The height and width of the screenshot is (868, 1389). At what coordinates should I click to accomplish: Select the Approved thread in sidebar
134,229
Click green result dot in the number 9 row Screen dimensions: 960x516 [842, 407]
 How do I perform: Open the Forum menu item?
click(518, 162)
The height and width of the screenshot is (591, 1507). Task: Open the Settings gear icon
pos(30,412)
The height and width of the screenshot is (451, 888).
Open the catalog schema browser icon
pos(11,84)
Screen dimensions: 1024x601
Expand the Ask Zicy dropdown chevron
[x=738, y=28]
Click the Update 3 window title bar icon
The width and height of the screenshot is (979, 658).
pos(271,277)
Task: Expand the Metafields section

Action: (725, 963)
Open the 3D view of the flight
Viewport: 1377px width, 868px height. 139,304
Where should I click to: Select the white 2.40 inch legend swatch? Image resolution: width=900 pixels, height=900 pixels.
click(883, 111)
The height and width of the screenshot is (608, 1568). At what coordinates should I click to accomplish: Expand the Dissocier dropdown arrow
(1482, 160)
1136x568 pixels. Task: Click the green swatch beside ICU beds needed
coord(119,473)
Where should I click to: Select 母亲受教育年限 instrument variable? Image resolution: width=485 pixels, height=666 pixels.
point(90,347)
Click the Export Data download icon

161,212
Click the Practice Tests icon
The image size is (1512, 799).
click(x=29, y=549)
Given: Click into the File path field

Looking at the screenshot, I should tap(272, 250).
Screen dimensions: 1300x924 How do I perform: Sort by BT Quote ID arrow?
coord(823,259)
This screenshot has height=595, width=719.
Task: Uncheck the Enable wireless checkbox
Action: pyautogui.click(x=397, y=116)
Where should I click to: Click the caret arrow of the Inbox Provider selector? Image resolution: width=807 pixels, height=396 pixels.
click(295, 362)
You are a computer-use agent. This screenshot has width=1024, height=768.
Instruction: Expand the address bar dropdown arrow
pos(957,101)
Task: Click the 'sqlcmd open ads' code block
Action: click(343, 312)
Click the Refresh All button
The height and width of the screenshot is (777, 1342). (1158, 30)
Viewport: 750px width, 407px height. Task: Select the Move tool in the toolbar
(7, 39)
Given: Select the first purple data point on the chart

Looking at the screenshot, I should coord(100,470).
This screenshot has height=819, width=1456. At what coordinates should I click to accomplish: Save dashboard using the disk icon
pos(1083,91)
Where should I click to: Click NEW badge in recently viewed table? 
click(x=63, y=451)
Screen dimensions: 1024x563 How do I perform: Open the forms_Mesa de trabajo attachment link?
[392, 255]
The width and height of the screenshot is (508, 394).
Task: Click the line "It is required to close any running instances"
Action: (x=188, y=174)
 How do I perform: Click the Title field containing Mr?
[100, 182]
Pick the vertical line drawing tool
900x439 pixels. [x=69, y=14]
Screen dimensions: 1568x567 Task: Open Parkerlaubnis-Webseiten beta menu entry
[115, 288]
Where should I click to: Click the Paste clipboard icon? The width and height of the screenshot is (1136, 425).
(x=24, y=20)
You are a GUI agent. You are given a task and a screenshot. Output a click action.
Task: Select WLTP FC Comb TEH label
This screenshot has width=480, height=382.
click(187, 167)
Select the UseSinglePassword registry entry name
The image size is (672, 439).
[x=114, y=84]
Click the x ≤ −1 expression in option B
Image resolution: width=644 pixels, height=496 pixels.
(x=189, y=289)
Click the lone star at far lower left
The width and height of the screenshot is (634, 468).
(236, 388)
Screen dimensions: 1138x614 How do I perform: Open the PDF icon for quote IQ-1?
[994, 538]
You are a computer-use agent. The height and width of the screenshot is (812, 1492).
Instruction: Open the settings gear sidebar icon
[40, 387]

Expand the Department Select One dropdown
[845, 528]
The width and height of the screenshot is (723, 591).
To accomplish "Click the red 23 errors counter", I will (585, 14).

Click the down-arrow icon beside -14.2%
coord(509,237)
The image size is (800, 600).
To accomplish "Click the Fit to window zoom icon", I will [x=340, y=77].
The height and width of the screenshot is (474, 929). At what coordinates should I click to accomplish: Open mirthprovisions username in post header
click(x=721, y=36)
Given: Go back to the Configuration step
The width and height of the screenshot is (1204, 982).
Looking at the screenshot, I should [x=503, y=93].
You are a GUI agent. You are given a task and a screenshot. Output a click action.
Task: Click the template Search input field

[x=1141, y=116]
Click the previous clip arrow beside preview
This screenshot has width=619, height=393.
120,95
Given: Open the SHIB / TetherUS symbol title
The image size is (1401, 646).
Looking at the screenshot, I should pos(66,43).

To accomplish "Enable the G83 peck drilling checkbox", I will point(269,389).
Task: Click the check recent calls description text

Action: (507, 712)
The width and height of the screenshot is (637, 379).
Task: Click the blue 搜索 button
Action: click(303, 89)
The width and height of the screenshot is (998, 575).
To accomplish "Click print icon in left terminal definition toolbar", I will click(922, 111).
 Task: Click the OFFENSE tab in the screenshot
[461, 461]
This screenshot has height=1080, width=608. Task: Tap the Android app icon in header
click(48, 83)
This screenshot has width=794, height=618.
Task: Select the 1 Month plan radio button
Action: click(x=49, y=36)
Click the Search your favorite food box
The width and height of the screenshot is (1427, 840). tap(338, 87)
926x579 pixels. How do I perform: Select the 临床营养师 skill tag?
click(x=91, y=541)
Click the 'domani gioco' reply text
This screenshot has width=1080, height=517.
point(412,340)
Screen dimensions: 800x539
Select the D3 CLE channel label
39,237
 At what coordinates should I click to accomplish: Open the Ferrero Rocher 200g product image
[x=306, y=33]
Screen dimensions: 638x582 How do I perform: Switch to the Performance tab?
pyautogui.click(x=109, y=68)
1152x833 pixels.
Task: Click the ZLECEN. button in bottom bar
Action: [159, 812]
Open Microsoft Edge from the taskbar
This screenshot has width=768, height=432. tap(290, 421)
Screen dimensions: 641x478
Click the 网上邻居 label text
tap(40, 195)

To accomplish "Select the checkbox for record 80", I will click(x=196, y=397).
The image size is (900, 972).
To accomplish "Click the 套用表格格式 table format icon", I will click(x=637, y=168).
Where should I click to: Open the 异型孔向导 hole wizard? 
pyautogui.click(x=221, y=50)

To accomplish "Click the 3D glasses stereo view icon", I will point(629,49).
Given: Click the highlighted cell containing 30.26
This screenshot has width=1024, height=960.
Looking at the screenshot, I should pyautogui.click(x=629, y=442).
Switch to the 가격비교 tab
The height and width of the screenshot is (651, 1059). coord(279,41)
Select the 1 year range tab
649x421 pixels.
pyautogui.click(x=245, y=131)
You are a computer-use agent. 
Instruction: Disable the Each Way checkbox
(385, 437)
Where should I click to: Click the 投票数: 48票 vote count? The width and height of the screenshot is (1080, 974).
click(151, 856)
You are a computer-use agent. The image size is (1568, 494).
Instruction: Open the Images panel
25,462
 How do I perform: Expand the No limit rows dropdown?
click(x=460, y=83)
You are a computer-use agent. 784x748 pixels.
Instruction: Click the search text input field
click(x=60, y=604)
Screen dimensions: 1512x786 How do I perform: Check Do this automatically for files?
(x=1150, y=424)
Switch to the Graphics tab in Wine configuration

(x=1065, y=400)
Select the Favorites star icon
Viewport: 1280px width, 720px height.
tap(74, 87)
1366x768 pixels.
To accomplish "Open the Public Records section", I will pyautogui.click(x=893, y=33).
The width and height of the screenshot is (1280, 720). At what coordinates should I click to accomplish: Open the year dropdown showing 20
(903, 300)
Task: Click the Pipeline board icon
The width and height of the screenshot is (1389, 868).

------------------------------

Problem details:
Go through the entries above, and wherever a line holds the word "left", copy that line.

Task result:
Click the lone star at far lower left
To accomplish "Click print icon in left terminal definition toolbar", I will click(922, 111).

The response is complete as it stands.